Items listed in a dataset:
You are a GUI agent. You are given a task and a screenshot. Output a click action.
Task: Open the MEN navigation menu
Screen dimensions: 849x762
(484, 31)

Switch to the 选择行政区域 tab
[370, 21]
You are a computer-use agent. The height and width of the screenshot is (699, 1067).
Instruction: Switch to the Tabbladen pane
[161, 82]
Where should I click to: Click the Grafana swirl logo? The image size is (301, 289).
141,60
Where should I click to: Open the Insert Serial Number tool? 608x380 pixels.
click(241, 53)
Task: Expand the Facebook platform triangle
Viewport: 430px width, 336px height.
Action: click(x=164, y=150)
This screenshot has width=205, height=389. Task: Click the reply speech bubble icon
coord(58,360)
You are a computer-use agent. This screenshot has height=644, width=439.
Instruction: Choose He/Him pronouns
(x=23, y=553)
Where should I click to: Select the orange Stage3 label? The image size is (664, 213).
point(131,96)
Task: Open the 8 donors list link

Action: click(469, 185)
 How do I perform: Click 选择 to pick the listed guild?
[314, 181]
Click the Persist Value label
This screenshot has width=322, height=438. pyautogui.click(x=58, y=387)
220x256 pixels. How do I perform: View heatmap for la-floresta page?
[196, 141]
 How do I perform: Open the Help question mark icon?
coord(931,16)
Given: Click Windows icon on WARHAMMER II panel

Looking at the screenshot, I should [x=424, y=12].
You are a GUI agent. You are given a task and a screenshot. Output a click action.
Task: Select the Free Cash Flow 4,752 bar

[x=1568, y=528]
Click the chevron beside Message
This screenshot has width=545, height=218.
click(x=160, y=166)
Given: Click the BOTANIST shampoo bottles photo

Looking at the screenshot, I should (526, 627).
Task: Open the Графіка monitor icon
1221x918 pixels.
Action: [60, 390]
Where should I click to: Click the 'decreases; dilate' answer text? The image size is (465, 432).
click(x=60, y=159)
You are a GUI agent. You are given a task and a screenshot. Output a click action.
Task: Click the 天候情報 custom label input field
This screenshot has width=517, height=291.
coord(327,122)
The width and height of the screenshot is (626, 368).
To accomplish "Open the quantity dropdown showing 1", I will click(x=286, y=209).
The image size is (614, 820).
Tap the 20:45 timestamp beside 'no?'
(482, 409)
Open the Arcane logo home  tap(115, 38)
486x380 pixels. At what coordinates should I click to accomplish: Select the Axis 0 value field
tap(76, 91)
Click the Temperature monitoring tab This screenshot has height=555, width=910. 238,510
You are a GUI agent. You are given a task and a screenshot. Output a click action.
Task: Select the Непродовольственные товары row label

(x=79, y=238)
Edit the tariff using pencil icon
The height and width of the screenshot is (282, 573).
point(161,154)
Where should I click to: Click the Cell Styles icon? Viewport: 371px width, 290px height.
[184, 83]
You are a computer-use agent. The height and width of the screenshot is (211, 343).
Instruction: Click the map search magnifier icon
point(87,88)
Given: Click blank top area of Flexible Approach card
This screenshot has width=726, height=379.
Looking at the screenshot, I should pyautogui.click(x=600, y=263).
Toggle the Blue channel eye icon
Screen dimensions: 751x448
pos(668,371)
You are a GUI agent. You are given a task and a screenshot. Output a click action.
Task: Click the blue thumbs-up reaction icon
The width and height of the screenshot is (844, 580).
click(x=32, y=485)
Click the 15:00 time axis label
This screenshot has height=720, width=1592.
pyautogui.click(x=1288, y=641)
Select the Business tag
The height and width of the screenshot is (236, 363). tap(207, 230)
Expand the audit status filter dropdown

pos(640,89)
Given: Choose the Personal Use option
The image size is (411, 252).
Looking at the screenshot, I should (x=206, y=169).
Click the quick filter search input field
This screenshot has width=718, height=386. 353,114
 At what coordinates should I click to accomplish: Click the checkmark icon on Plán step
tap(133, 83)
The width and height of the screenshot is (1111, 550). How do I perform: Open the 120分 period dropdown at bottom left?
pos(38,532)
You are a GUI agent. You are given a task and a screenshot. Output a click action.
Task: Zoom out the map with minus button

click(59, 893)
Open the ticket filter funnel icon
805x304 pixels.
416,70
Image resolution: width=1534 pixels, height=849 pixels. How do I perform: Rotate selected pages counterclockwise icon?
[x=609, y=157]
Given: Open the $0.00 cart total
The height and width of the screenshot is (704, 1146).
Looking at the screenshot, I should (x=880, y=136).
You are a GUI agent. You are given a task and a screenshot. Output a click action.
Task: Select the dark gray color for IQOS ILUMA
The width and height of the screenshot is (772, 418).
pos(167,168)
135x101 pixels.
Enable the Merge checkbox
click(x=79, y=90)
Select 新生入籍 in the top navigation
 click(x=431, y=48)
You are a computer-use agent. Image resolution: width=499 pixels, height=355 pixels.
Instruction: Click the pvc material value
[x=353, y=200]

What you need to do: Give back the data above exactly as it appears.

Written answer:
You are a GUI agent. You are given a task and a screenshot. Output a click action.
Task: Open the MEN navigation menu
Screen dimensions: 849x762
(484, 31)

Switch to the 选择行政区域 tab
[370, 21]
You are a computer-use agent. The height and width of the screenshot is (699, 1067).
Instruction: Switch to the Tabbladen pane
[161, 82]
Where should I click to: Click the Grafana swirl logo? The image size is (301, 289).
141,60
Where should I click to: Open the Insert Serial Number tool? 608x380 pixels.
click(241, 53)
Task: Expand the Facebook platform triangle
Viewport: 430px width, 336px height.
Action: click(x=164, y=150)
This screenshot has width=205, height=389. Task: Click the reply speech bubble icon
coord(58,360)
You are a computer-use agent. This screenshot has height=644, width=439.
Instruction: Choose He/Him pronouns
(x=23, y=553)
Where should I click to: Select the orange Stage3 label? The image size is (664, 213).
point(131,96)
Task: Open the 8 donors list link

Action: click(469, 185)
 How do I perform: Click 选择 to pick the listed guild?
[314, 181]
Click the Persist Value label
This screenshot has width=322, height=438. pyautogui.click(x=58, y=387)
220x256 pixels. How do I perform: View heatmap for la-floresta page?
[196, 141]
 How do I perform: Open the Help question mark icon?
coord(931,16)
Given: Click Windows icon on WARHAMMER II panel

Looking at the screenshot, I should [x=424, y=12].
You are a GUI agent. You are given a task and a screenshot. Output a click action.
Task: Select the Free Cash Flow 4,752 bar

[x=1568, y=528]
Click the chevron beside Message
This screenshot has width=545, height=218.
click(x=160, y=166)
Given: Click the BOTANIST shampoo bottles photo

Looking at the screenshot, I should (526, 627).
Task: Open the Графіка monitor icon
1221x918 pixels.
Action: [60, 390]
Where should I click to: Click the 'decreases; dilate' answer text? The image size is (465, 432).
click(x=60, y=159)
You are a GUI agent. You are given a task and a screenshot. Output a click action.
Task: Click the 天候情報 custom label input field
This screenshot has width=517, height=291.
coord(327,122)
The width and height of the screenshot is (626, 368).
To accomplish "Open the quantity dropdown showing 1", I will click(x=286, y=209).
The image size is (614, 820).
Tap the 20:45 timestamp beside 'no?'
(482, 409)
Open the Arcane logo home  tap(115, 38)
486x380 pixels. At what coordinates should I click to accomplish: Select the Axis 0 value field
tap(76, 91)
Click the Temperature monitoring tab This screenshot has height=555, width=910. 238,510
You are a GUI agent. You are given a task and a screenshot. Output a click action.
Task: Select the Непродовольственные товары row label

(x=79, y=238)
Edit the tariff using pencil icon
The height and width of the screenshot is (282, 573).
point(161,154)
Where should I click to: Click the Cell Styles icon? Viewport: 371px width, 290px height.
[184, 83]
You are a computer-use agent. The height and width of the screenshot is (211, 343).
Instruction: Click the map search magnifier icon
point(87,88)
Given: Click blank top area of Flexible Approach card
This screenshot has width=726, height=379.
Looking at the screenshot, I should pyautogui.click(x=600, y=263).
Toggle the Blue channel eye icon
Screen dimensions: 751x448
pos(668,371)
You are a GUI agent. You are given a task and a screenshot. Output a click action.
Task: Click the blue thumbs-up reaction icon
The width and height of the screenshot is (844, 580).
click(x=32, y=485)
Click the 15:00 time axis label
This screenshot has height=720, width=1592.
pyautogui.click(x=1288, y=641)
Select the Business tag
The height and width of the screenshot is (236, 363). tap(207, 230)
Expand the audit status filter dropdown

pos(640,89)
Given: Choose the Personal Use option
The image size is (411, 252).
Looking at the screenshot, I should (x=206, y=169).
Click the quick filter search input field
This screenshot has width=718, height=386. 353,114
 At what coordinates should I click to accomplish: Click the checkmark icon on Plán step
tap(133, 83)
The width and height of the screenshot is (1111, 550). How do I perform: Open the 120分 period dropdown at bottom left?
pos(38,532)
You are a GUI agent. You are given a task and a screenshot. Output a click action.
Task: Zoom out the map with minus button

click(59, 893)
Open the ticket filter funnel icon
805x304 pixels.
416,70
Image resolution: width=1534 pixels, height=849 pixels. How do I perform: Rotate selected pages counterclockwise icon?
[x=609, y=157]
Given: Open the $0.00 cart total
The height and width of the screenshot is (704, 1146).
Looking at the screenshot, I should (x=880, y=136).
You are a GUI agent. You are given a task and a screenshot. Output a click action.
Task: Select the dark gray color for IQOS ILUMA
The width and height of the screenshot is (772, 418).
pos(167,168)
135x101 pixels.
Enable the Merge checkbox
click(x=79, y=90)
Select 新生入籍 in the top navigation
 click(x=431, y=48)
You are a computer-use agent. Image resolution: width=499 pixels, height=355 pixels.
Instruction: Click the pvc material value
[x=353, y=200]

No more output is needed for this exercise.